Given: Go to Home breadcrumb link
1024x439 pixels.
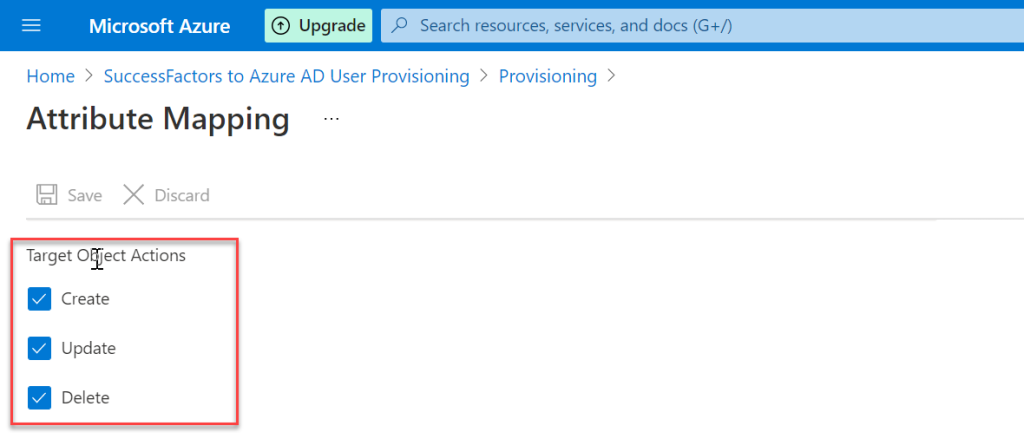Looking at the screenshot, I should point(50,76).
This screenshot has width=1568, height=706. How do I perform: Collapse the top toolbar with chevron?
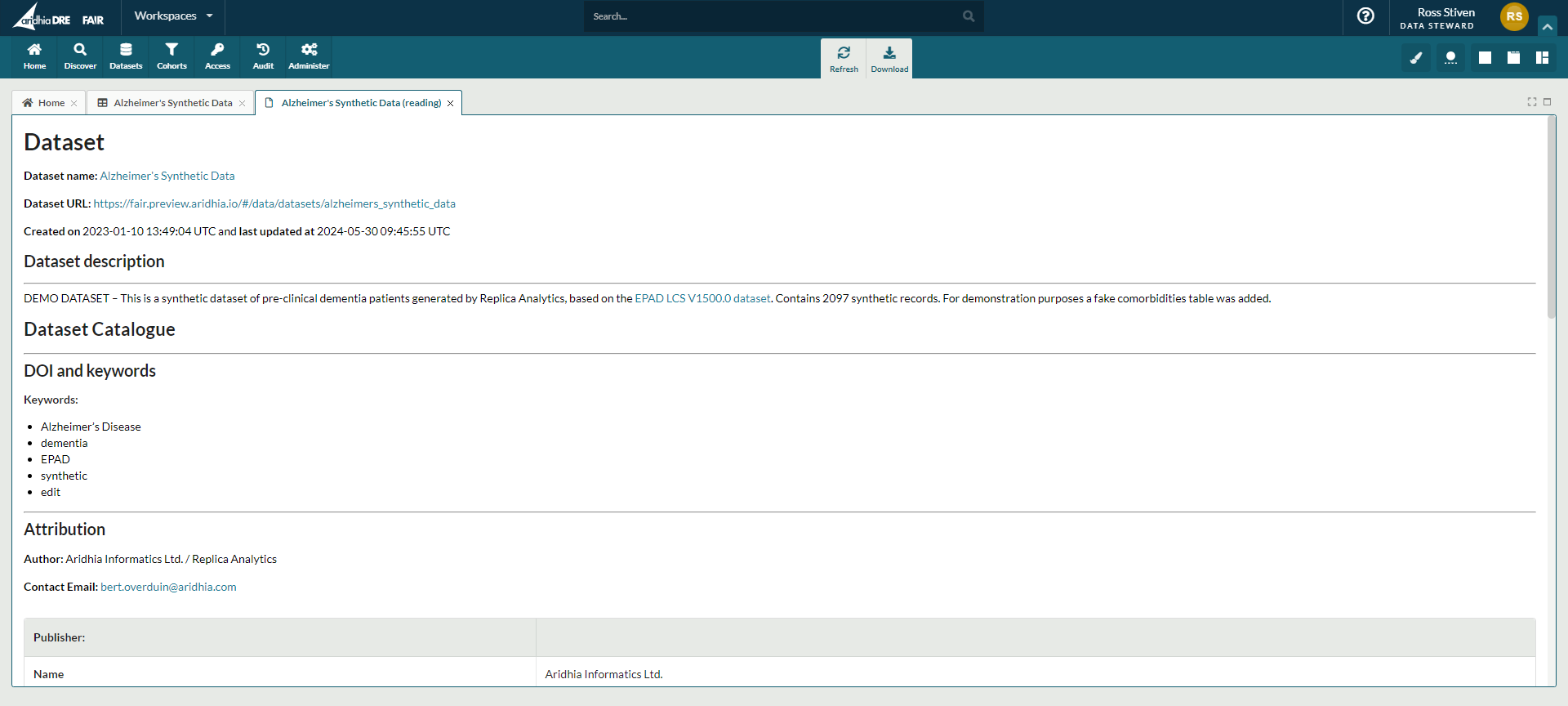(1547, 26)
◇ ◇ ◇ ◇
EXERCISE BRIEF: Are you able to set down all the lines above exactly, without any pictures?

ANSWER BOX:
Given: Go to Home breadcrumb link
1024x439 pixels.
Looking at the screenshot, I should point(50,76).
This screenshot has width=1568, height=706. How do I perform: Collapse the top toolbar with chevron?
(1547, 26)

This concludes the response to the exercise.